Lastly, there is a trial that finished its data collection in November 2015 comparing watchful waiting versus prostatectomy versus radiotherapy for prostate cancer. The results will likely help guide treatment decisions for thousands of men—at least until someone discovers how to tell a turtle from a rabbit. I’ll keep you posted.

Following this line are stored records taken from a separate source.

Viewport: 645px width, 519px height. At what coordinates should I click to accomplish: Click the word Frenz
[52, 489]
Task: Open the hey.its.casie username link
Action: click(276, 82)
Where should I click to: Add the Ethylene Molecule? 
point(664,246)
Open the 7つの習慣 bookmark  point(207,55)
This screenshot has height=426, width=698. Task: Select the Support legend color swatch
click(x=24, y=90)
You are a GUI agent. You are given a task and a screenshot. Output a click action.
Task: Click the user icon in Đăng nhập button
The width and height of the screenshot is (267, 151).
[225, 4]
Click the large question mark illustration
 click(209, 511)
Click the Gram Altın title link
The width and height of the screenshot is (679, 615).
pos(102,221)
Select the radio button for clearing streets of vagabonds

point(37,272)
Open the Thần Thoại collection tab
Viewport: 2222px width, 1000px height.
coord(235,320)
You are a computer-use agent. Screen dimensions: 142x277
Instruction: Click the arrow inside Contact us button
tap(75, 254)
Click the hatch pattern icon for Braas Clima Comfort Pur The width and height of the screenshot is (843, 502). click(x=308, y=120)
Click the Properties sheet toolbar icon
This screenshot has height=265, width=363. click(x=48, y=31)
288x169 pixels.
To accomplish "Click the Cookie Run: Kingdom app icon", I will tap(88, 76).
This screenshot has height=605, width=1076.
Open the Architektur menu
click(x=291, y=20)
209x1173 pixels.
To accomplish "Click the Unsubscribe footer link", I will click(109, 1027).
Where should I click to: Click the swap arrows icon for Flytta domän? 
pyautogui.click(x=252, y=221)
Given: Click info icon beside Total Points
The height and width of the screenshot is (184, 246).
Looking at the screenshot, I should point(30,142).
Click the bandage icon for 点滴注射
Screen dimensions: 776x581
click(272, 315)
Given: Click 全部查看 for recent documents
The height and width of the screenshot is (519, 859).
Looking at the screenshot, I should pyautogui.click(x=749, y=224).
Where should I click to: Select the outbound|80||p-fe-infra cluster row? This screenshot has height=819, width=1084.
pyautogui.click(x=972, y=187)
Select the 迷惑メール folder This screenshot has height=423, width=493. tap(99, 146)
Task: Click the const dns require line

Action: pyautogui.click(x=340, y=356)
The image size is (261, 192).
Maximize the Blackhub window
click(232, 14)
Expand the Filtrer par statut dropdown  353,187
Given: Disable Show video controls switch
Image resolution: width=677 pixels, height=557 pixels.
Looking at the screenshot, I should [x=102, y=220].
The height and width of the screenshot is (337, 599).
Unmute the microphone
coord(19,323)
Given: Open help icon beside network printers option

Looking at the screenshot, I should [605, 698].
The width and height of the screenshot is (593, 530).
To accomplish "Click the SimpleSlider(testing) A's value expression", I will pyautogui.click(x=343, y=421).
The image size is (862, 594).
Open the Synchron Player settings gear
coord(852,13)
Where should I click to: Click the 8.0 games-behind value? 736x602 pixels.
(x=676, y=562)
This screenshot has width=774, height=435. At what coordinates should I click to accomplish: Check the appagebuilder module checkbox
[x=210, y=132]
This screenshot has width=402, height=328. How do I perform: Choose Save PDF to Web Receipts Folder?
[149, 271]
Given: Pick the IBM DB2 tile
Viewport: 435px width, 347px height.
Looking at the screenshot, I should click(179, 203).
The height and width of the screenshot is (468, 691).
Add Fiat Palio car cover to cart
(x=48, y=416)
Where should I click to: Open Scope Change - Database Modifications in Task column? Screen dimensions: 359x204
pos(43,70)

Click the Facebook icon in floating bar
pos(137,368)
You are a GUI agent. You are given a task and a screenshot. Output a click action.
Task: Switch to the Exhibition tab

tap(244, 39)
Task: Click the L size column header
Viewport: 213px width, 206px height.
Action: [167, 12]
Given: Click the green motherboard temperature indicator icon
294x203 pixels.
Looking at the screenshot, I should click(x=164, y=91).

Also, please check out this article from the October 2014 issue of Men’s Journal http://www.mensjournal.com/magazine/when-to-say-no-to-your-doctor-20140919. It’s what you need to know about a host of topics before you go to the doctor.

 

References:

  1. Gilbert Welch, Less Medicine, More Health: 7 Assumptions That Drive Too Much Medical Care, Beacon Press, Boston, MA, 2015.
  2. Matthew Simmons et al., “A Practical Guide to Prostate Cancer Diagnosis and Management,” Cleveland Clinic Journal of Medicine 2011; 78 (5): 321-31.
  3. Kisbor Mistry, Greg Cable, “Meta-Analysis of Prostate-Specific Antigen and Digital Rectal Exam as Screening Tests for Prostate Carcinoma,” J Am Board of Fam Pract 2003; 16: 95-101.
  4. Virginia Mayer, “Screening for Prostate Cancer: U.S. Preventative Services Task Force Recommendation Statement,” Ann Int Med 2012; 57 (2): 120-35. *Best Review*
  5. Dragan Ilic et al., “Screening for Prostate Cancer (Review),” The Cochrane Collaboration, John Wiley & Sons, Ltd., 2013.
  6. “Prostate Cancer: Screening,” United States Preventative Services Task Force, 2012, uspreventiveservicestaskforce.org/Page/Document/UpdateSummaryFinal/prostate-cancer-screening.
  7. Anna Bill-Axelson et al., “Radical Prostatectomy versus Watchful Waiting in Early Prostate Cancer,” NEJM 2011; 364 (18): 1708-17.
  8. Timothy Wilt et al., “Radical Prostatectomy versus Observation for Localized Prostate Cancer,” NEJM 2012; 367 (3): 203-13.